[EXERCISE MATERIALS Boundary: Start]
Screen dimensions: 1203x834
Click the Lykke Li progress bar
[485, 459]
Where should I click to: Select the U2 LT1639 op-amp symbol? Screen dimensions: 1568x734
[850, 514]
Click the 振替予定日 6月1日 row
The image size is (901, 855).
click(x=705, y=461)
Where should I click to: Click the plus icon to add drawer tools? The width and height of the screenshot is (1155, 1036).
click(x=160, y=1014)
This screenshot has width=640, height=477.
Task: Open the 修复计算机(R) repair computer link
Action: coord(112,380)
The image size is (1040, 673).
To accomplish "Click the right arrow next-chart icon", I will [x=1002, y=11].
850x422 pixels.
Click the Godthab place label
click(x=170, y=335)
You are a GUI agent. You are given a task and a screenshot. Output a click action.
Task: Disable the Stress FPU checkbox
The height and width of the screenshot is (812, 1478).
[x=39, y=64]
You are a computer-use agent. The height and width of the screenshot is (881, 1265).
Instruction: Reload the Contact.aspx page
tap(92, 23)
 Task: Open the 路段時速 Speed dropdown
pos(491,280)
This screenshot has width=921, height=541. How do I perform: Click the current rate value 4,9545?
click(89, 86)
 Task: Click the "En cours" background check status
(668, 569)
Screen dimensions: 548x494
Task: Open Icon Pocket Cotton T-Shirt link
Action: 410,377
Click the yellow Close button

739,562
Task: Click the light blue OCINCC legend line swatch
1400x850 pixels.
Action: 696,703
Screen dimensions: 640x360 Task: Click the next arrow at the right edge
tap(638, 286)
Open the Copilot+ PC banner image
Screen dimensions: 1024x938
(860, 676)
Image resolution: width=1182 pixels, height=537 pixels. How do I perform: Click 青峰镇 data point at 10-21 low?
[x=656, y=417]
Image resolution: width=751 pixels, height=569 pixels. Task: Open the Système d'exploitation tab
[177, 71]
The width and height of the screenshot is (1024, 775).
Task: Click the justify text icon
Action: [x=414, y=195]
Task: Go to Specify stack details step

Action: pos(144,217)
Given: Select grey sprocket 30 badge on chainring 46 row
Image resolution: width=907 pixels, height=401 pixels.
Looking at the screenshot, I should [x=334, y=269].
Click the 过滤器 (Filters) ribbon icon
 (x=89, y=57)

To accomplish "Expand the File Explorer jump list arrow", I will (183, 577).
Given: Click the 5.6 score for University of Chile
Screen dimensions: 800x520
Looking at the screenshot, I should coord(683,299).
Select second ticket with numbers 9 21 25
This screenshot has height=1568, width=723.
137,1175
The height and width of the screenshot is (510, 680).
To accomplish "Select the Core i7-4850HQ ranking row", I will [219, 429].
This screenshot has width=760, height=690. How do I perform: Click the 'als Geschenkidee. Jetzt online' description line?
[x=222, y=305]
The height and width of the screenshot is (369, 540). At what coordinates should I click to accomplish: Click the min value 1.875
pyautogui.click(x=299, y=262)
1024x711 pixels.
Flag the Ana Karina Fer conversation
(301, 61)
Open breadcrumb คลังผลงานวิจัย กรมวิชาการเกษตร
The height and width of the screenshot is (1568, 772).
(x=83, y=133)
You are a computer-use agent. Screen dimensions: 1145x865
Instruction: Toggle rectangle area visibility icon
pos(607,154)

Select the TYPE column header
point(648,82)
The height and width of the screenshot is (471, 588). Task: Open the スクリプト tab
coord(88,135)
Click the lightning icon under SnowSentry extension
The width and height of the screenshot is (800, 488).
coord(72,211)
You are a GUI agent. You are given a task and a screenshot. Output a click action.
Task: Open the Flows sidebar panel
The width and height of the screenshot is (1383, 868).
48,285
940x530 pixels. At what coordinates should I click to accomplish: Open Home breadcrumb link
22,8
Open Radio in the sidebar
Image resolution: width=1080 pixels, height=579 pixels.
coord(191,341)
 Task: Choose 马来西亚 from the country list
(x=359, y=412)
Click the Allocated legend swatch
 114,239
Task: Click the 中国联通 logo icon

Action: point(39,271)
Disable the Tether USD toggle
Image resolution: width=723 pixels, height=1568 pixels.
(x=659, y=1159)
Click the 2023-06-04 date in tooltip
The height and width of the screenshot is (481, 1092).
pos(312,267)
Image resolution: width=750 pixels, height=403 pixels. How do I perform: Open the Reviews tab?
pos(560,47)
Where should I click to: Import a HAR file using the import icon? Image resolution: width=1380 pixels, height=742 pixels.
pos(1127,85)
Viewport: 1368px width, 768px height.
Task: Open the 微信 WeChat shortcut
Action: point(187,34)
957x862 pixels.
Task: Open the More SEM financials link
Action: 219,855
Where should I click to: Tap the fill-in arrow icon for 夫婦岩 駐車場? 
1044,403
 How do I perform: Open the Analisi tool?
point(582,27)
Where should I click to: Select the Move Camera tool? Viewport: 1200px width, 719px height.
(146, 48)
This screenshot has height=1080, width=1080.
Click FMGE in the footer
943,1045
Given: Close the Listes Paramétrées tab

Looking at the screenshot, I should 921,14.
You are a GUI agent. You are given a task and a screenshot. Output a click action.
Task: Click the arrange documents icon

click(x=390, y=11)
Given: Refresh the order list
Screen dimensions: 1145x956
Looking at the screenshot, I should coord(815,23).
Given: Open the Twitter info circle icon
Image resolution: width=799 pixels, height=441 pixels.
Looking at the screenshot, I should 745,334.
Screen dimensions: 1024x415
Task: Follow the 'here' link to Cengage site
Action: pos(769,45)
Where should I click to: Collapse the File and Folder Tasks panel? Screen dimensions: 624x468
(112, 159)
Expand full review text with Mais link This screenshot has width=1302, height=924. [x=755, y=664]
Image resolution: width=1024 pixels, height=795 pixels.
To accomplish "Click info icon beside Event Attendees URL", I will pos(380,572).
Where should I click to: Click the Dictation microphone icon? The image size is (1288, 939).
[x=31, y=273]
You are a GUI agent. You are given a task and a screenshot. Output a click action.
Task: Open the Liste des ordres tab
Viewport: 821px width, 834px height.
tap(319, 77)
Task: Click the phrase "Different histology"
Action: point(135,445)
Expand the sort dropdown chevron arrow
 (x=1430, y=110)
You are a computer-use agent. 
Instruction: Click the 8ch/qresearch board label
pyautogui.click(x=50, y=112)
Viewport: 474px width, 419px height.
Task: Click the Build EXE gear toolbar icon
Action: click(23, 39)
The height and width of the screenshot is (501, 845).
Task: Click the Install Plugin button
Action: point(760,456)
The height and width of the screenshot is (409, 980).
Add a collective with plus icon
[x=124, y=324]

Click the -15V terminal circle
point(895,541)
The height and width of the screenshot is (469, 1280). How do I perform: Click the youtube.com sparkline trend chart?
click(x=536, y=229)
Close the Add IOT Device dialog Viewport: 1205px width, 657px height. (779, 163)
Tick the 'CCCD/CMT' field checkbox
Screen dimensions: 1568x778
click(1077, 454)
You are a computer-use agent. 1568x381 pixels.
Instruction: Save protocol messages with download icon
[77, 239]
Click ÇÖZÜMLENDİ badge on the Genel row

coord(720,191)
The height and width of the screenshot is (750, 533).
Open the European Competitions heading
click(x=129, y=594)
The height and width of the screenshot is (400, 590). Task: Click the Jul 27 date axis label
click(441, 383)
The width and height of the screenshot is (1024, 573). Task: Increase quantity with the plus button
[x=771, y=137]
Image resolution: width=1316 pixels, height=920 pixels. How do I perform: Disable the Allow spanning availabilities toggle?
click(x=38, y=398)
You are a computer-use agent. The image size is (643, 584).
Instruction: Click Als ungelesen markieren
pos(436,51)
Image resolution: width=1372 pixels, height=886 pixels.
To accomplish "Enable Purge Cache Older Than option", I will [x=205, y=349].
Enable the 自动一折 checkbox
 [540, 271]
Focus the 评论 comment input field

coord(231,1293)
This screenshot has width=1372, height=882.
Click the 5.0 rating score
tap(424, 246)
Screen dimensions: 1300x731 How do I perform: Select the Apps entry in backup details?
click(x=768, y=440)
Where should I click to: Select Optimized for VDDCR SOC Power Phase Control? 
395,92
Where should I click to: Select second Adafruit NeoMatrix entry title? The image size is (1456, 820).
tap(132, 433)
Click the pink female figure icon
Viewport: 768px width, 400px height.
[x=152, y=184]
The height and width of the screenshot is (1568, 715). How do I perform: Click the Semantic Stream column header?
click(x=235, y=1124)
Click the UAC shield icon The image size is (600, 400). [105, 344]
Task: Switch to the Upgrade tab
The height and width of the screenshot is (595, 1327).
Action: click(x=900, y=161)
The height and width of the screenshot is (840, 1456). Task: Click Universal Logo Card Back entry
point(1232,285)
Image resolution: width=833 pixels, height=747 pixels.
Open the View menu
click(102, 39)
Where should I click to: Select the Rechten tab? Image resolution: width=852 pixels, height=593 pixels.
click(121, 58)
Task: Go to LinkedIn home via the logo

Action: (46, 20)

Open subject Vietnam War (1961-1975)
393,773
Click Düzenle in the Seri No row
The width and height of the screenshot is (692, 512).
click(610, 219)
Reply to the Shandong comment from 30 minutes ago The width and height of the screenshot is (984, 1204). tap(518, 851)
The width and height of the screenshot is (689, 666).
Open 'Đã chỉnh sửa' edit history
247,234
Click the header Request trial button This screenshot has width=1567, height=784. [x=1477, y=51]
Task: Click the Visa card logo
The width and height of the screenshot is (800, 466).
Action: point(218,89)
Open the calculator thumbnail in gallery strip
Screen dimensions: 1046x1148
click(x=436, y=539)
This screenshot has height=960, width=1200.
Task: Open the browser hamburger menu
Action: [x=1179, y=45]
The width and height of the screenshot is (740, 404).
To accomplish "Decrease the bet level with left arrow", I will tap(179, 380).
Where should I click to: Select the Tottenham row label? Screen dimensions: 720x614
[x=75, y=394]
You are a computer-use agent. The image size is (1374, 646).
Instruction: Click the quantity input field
[EXERCISE MATERIALS Boundary: End]
#### ABOUT THIS EXERCISE
Retype exactly the lines of the data above that fall between the line with "Task: Click the arrange documents icon" and the line with "The height and width of the screenshot is (409, 980).", inclusive, and add nothing.

#### RESPONSE TO THIS TASK
Task: Click the arrange documents icon

click(x=390, y=11)
Given: Refresh the order list
Screen dimensions: 1145x956
Looking at the screenshot, I should coord(815,23).
Given: Open the Twitter info circle icon
Image resolution: width=799 pixels, height=441 pixels.
Looking at the screenshot, I should 745,334.
Screen dimensions: 1024x415
Task: Follow the 'here' link to Cengage site
Action: pos(769,45)
Where should I click to: Collapse the File and Folder Tasks panel? Screen dimensions: 624x468
(112, 159)
Expand full review text with Mais link This screenshot has width=1302, height=924. [x=755, y=664]
Image resolution: width=1024 pixels, height=795 pixels.
To accomplish "Click info icon beside Event Attendees URL", I will pos(380,572).
Where should I click to: Click the Dictation microphone icon? The image size is (1288, 939).
[x=31, y=273]
You are a GUI agent. You are given a task and a screenshot. Output a click action.
Task: Open the Liste des ordres tab
Viewport: 821px width, 834px height.
tap(319, 77)
Task: Click the phrase "Different histology"
Action: point(135,445)
Expand the sort dropdown chevron arrow
 (x=1430, y=110)
You are a computer-use agent. 
Instruction: Click the 8ch/qresearch board label
pyautogui.click(x=50, y=112)
Viewport: 474px width, 419px height.
Task: Click the Build EXE gear toolbar icon
Action: click(23, 39)
The height and width of the screenshot is (501, 845).
Task: Click the Install Plugin button
Action: point(760,456)
The height and width of the screenshot is (409, 980).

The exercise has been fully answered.